Il aimait Voltaire et les combats contre l’obscurantisme. Leonardo Sciascia déchiffra la Sicile comme un concentré de scandales et de violences, mais aussi comme un symbole des processus à l’œuvre dans l’Italie chaotique des années 1970. Il choisit souvent, pour mener ses enquêtes, la forme du roman policier, et sut toujours susciter la jubilation de l’esprit.

Sur sa pierre tombale, Leonardo Sciascia, mort en 1989, fit inscrire une phrase empruntée à l’écrivain Auguste de Villiers de L’Isle-Adam : « On s’en souviendra, de cette planète ». Trente ans après sa mort, la planète se souvient-elle de Sciascia ? En Italie, célébrations, émissions et colloques, placés sous le haut patronage de quelques sommités politiques, ont marqué son centenaire. En France, celui-ci semble être passé presque inaperçu, malgré quelques initiatives éditoriales (1).

Cet oubli est d’autant plus fâcheux que la France a longtemps fait la part belle à Sciascia. Grâce à Maurice Nadeau et à quelques autres, il a été tôt traduit, lu et reconnu de ce côté-ci des Alpes. Surtout, cette seconde patrie — où il envisagea même, à la fin des années 1970, de s’établir — lui avait fourni quelques-uns de ses écrivains favoris : Voltaire, Paul-Louis Courier, Stendhal. Et, pour un lecteur de la trempe de Sciascia — grand ruminateur de textes, collectionneur de citations, philologue et éditeur à ses heures, convaincu qu’un livre est « une forme d’approche du bonheur » et une bibliothèque, une ressource vitale en même temps qu’un arsenal —, cette prédilection littéraire était aussi un choix existentiel. Ces écrivains-là l’aidaient à s’orienter.

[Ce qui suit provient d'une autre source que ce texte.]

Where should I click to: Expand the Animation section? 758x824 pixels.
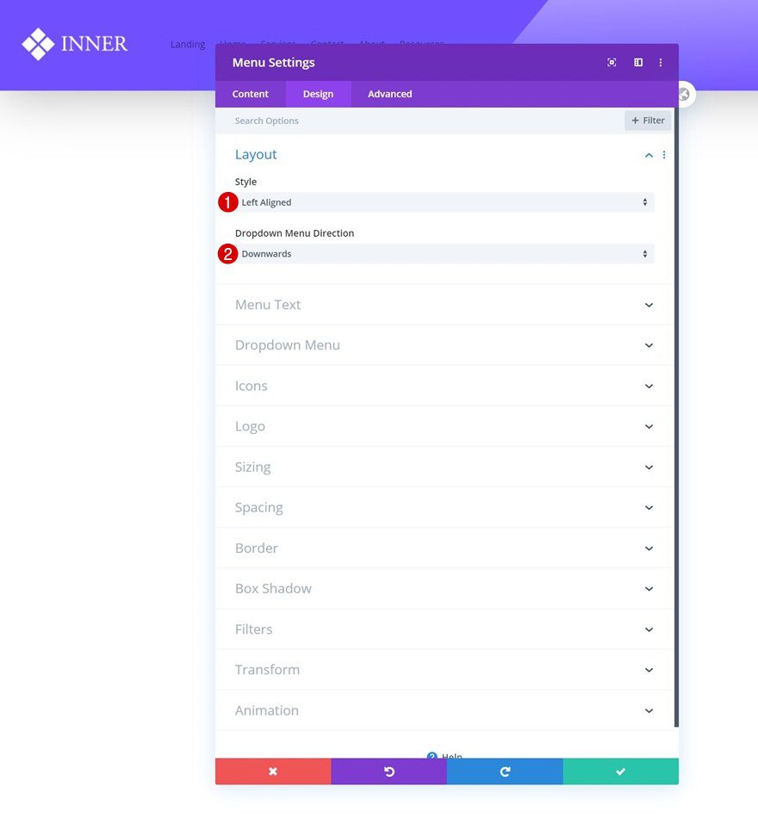(x=444, y=710)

Il leur devait, d’abord, son goût des formes brèves. Si ses œuvres (presque) complètes forment aujourd’hui, en traduction française, trois énormes volumes (2), sa bibliographie est une longue liste de petits textes : minces romans, courts essais, nouvelles, contes, chroniques, articles… Sciascia écrit concis et — en apparence du moins — modeste : à ses romans, il donne volontiers l’allure la moins noble qui soit, celle du roman policier ; ses chroniques exhument de minuscules faits divers ; ses essais se présentent souvent comme de simples commentaires, pointilleux, en marge des textes des autres.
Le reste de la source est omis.